Develop healthy habits to help you save

It will be more effective not to set yourself a goal, limited by a rigid framework, but day after day to repeat some useful action associated with your goal until it becomes a habit.

For example, if you often eat in a cafe and decide to save on these expenses, you need to cook more and take food with you every day. There are many actions in life that are worth accustoming yourself to. So you can change your sleep pattern, nutrition, approach to spending.

3. Financial goals do not require active action

Often we energetically get down to business, but then the enthusiasm fades away, we forget why this goal was so important to us. We feel sorry for saving money on it, and in the end we just throw it away. Therefore, it is so important to find ways not to forget about big goals while slowly moving towards them.

Do something that will help you save

Think about what proactive actions can help you save money and invest in a bigger goal. It may be worth preparing food in advance and freezing portions for future use, repairing minor breakdowns of the car yourself, or insulating the apartment.

Do something that will help increase your income

You can start a micro-business in your spare time, for example, open your own YouTube channel. You can get additional education or take refresher courses. You can simply put in more effort at work to get a promotion. You just need to try and find the time for this.

Find like-minded people

Look for like-minded groups in your city, such as the Meetup website.

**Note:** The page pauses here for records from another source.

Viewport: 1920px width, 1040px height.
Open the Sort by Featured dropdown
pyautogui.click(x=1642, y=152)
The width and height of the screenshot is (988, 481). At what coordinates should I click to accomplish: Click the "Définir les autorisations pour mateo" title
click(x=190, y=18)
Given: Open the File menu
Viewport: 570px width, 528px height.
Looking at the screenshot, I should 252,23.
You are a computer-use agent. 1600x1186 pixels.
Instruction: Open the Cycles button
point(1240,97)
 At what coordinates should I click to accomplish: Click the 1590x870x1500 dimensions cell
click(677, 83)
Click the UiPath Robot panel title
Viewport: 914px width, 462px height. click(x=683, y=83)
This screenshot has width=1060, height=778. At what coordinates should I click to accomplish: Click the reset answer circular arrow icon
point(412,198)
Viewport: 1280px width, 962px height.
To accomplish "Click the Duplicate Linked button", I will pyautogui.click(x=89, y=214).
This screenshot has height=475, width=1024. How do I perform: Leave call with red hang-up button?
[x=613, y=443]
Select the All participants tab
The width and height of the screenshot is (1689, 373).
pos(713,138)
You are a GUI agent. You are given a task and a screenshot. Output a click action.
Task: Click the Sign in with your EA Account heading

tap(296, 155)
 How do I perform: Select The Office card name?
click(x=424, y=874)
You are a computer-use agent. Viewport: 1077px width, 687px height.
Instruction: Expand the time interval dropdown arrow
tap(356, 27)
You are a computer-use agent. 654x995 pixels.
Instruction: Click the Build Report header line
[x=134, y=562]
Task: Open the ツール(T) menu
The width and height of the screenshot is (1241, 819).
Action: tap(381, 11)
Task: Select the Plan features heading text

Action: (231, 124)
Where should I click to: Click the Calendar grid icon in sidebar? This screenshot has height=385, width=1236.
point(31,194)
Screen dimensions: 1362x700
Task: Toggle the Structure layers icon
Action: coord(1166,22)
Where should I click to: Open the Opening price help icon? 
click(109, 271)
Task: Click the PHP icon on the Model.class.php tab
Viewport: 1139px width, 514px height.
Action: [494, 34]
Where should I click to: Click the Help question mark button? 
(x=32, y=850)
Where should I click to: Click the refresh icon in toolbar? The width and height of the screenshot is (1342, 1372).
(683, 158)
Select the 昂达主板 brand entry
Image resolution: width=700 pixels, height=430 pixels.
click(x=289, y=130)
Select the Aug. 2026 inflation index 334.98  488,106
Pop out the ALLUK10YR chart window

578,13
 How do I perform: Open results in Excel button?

Communicating with people who, like you, strive to save money or start their own business, will help you find inspiration and strength to start moving in the right direction.

4. Financial goals seem out of reach

When your financial goal is many times your annual income (as is the case with retirement savings), it may seem like it’s impossible to achieve it at all. But you don't have to give up.

Break a big goal into small steps

The final amount may seem unattainable, but what about the first milestone on the way to the goal? This amount is no longer so scary. Try to divide your big goal into several stages, for example, with a year gap between them. Going through stage by stage, you will gradually reach the final goal.

Remember what is important to you besides finance

Don't just focus on money, think about other areas of your life as well. What is really important to you? What are you spending your time on? Are you satisfied with where you live? Are you satisfied with your job?

When we change for the better at least one thing, big goals no longer seem so scary and it becomes easier to achieve them.

Make your goal more realistic if it looks overwhelming

If you have broken the goal into small steps and tried to find a new approach to spending, and the amount still remains unattainable, then you simply overestimated it. If so, don't be afraid to change your expectations. Try to find a way to cut the amount you are aiming for. Or move your goal forward several years so that you have enough time to reach it.

5. Life constantly interferes with our plans

No matter how good your plan is, life will always make its own adjustments to it. You may lose your job or get sick. Your car may break down or your neighbors may flood you. Because of such unforeseen spending, we deviate from the goal and lose faith in its attainability. Try to protect yourself from these kinds of problems.

Create a contingency fund

This is not so difficult to do. Open a separate account and transfer small amounts to it every week. If possible, set up automatic translation. That's all. Now, when something happens, you don't have to panic or borrow money.

Of course, you can use a credit card as a last resort, but you need to be careful with it. If you accumulate debt on such a card, you will only complicate your life even more.

Reduce unnecessary risks

Think about what is most likely to prevent you from achieving your goal. Perhaps you have health problems or know that your car is about to break down. Try to identify these risks in your life and reduce their number.

Prepare in advance for upcoming spending

You know when you have to pay bills and taxes, so why not prepare ahead of time? Start saving money for these kinds of expenses so that they don't distract you on your way to your big financial goal.